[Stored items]
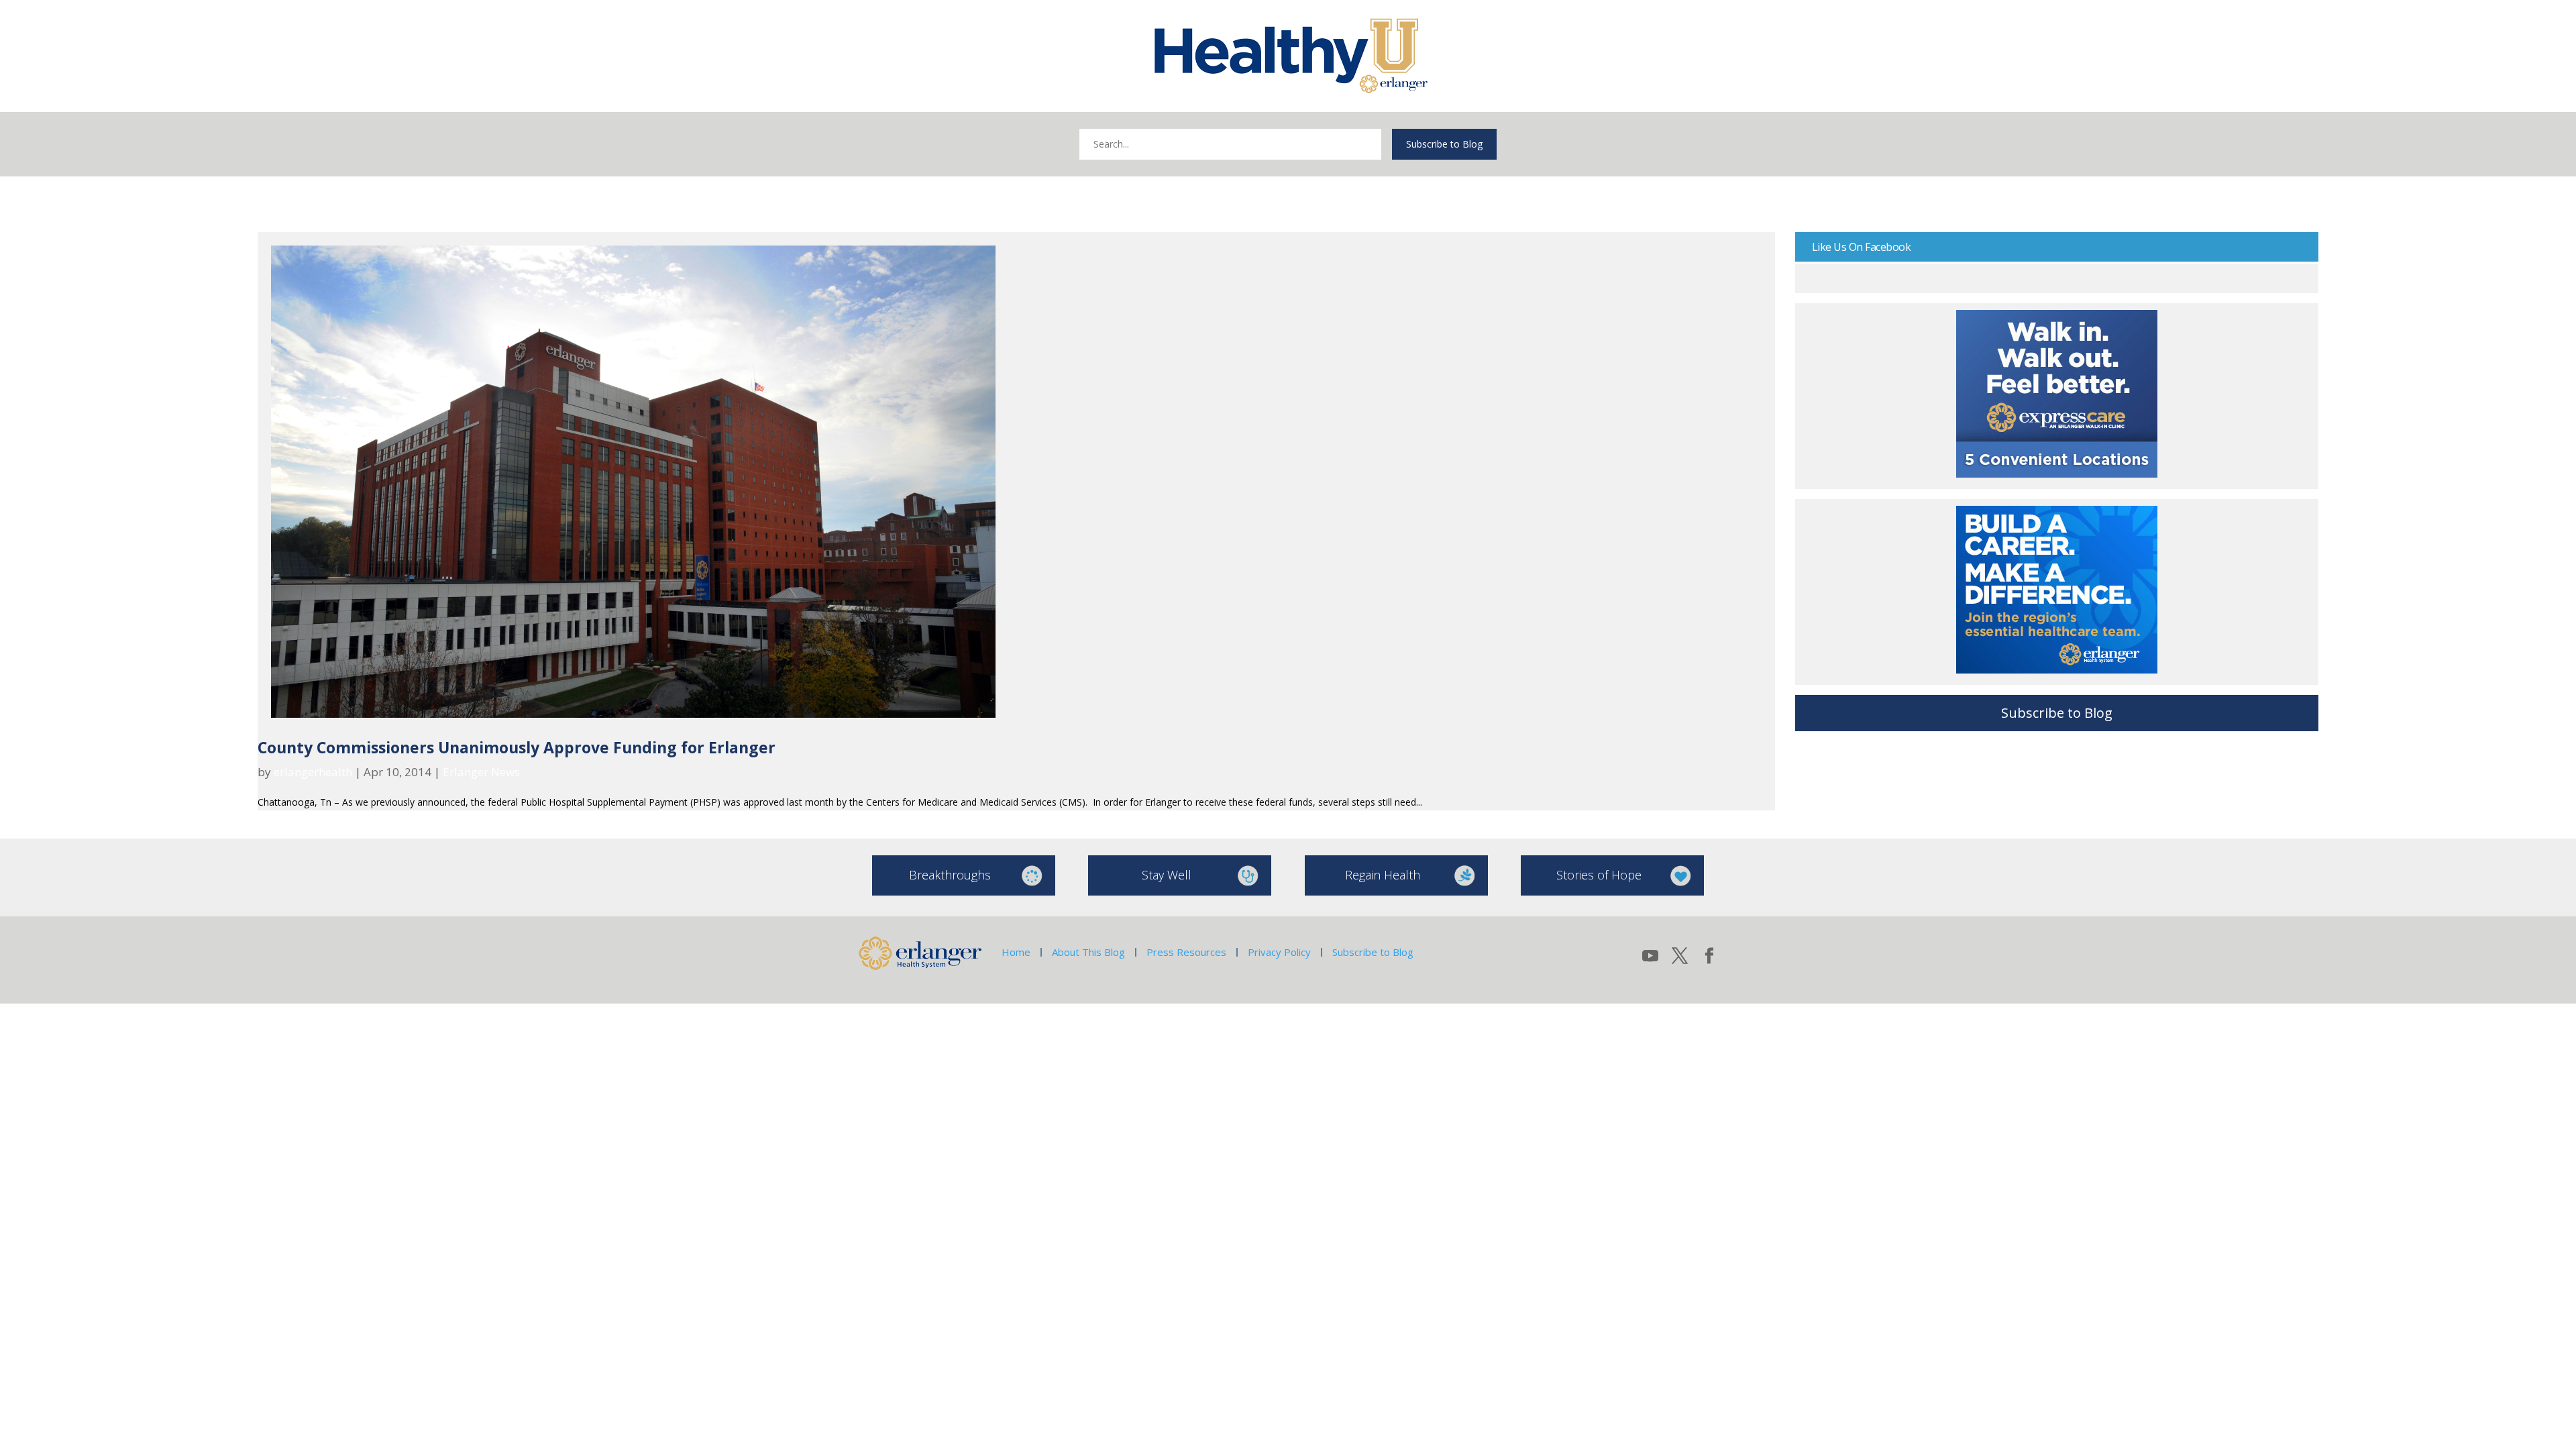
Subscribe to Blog (1444, 144)
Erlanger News (481, 772)
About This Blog (1088, 952)
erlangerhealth (313, 772)
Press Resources (1186, 952)
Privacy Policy (1279, 952)
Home (1016, 952)
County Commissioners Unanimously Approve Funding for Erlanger (516, 747)
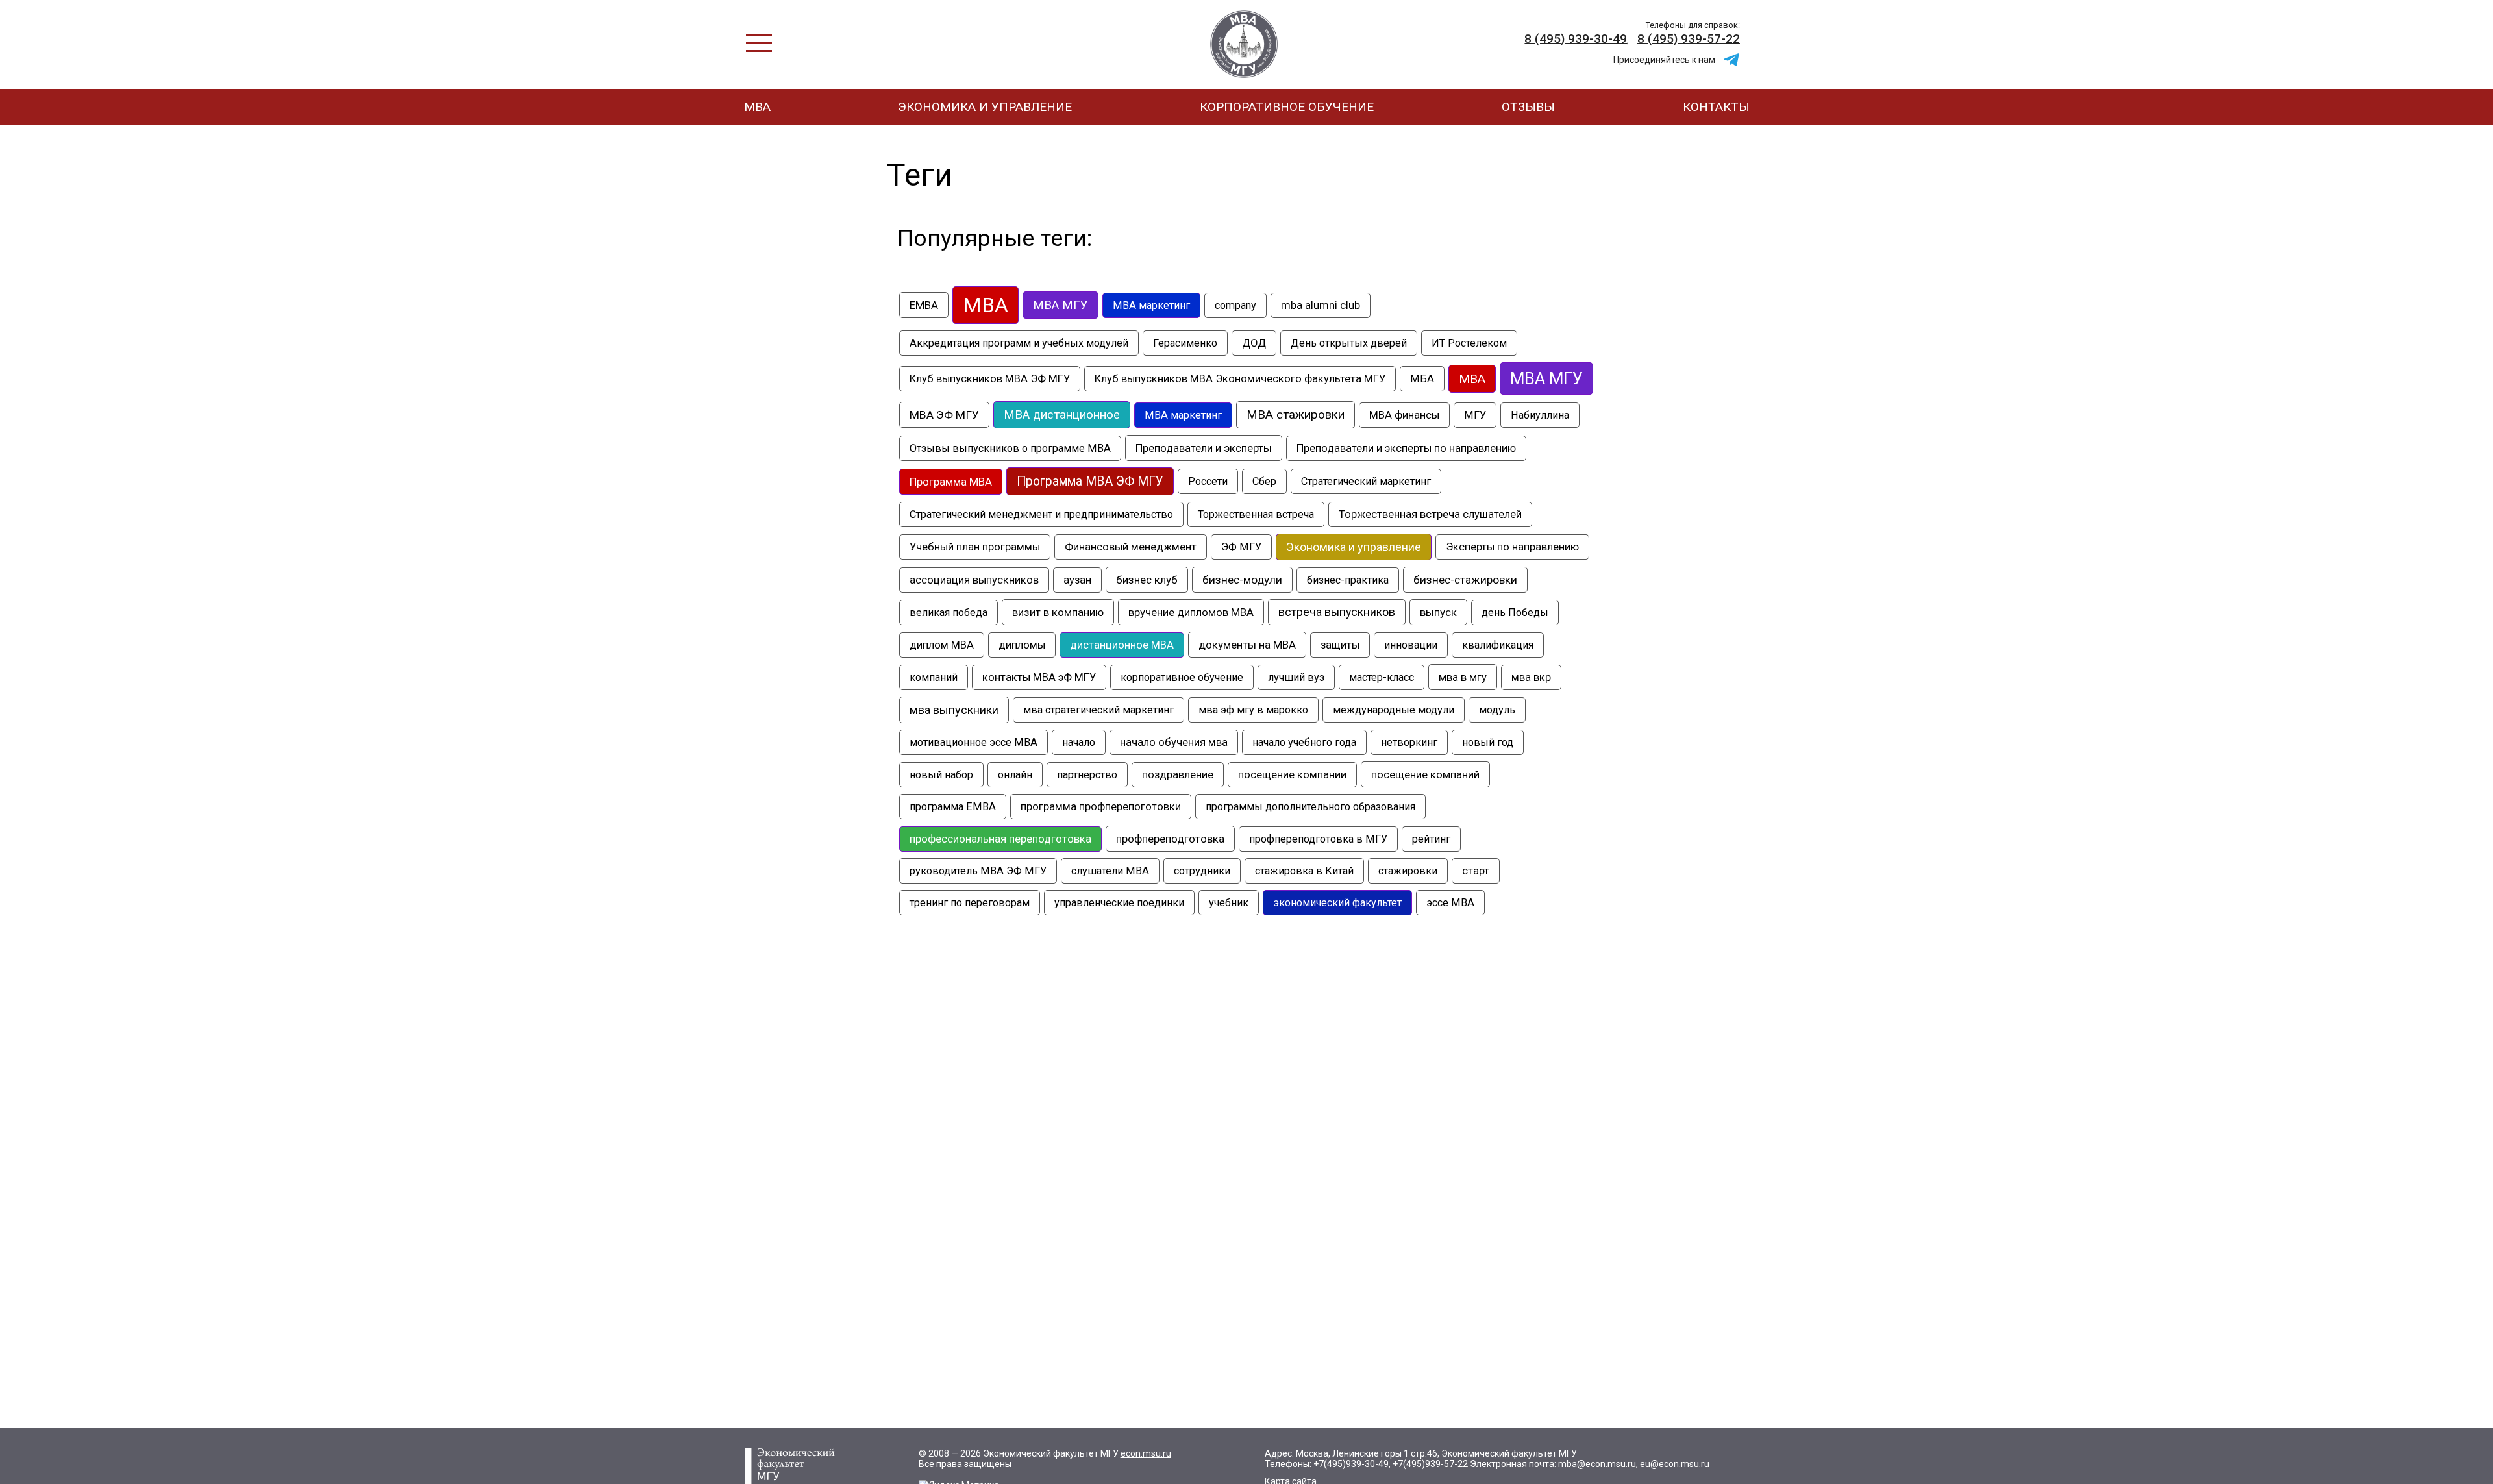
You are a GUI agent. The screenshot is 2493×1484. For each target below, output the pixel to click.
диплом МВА (942, 645)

▶ **Description of the task**
Only the lines from the one containing "About This Blog (1088, 952)" through the end of the records above should be retyped, exactly as they stand, with any pictures left out.

▶ **Written response**
About This Blog (1088, 952)
erlangerhealth (313, 772)
Press Resources (1186, 952)
Privacy Policy (1279, 952)
Home (1016, 952)
County Commissioners Unanimously Approve Funding for Erlanger (516, 747)
You are a GUI agent. The screenshot is 2493×1484. For each target below, output the pixel to click.
диплом МВА (942, 645)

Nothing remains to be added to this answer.